Nell’Italia degli anni Settanta un pretore della capitale si erge ad accanito persecutore di imprenditori e speculatori disonesti. Il paese è preda di un declino morale e civile che pare inarrestabile testimoniato da un paesaggio ferito e oltraggiato : fiumi inquinati , boschi bruciati , strade pericolanti e piene di crepe , fauna assassinata , ecc… Dominano gli interessi forti conseguiti a mezzo degli strumenti della corruzione e il panorama mostrato suggerisce un degrado morale e un’incuria diffusa. Pure il palazzo di Giustizia è soggetto a pericolosi crolli e cedimenti strutturali ! Il giudice Bonifazi ha ora per le mani il caso di una ragazza apparentemente suicida , ma che , presto , cattura il suo interesse. Tossicodipendente e dedita alla prostituzione , la ragazza frequentava anche l’importante industriale ed imprenditore edile Santenocito , un uomo che per l’arricchimento , non solo esita a elargire e corrompere , ma , senza alcun riguardo per il territorio e per il paesaggio , inquina e fa incendiare boschi per creare terreni edificabili. Bonifazi si convince che la ragazza sia stata assassinata e che proprio Santenocito sia implicato nell’omicidio.

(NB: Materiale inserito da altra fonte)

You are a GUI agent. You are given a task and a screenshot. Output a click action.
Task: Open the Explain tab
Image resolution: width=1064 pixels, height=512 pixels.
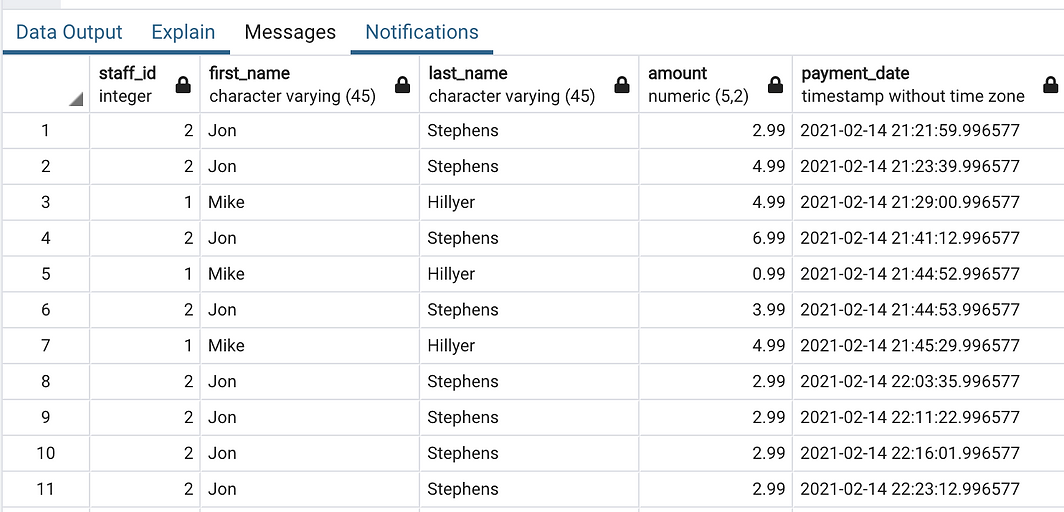183,32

Quando , un paio di decenni dopo , Risi venne intervistato a proposito di Mani Pulite , ricordò che con il suo vecchio film voleva mettere in guardia circa le tentazioni di abuso di potere a cui i giudici potevano incorrere. Certo “In nome del popolo italiano” è anche questo , ma anche molto di più , perché la grandezza di Risi come degli sceneggiatori Age e Scarpelli consisteva invece nel non concedere sconti a nessuno. Più severo del giudice Bonifazi c’è lo stesso Risi che , non a caso laureato in Medicina , guarda alla realtà con un impietoso occhio clinico. Non risparmia stoccate a nessuno. Del giudice Bonifazi emergono una rigidità che mal si sposa con la realtà circostante e un certo fastidioso moralismo. Ad un certo punto , ancora quasi agli inizi delle pellicole , il medico legale lo avverte “Ma lo volete capire voi giudici che al popolo italiano in nome del quale pretendete di esercitare la giustizia non gliene frega assolutamente niente e che vuole essere come i Santenocito di questo mondo ?”. Una frase che dovremo tenere a mente…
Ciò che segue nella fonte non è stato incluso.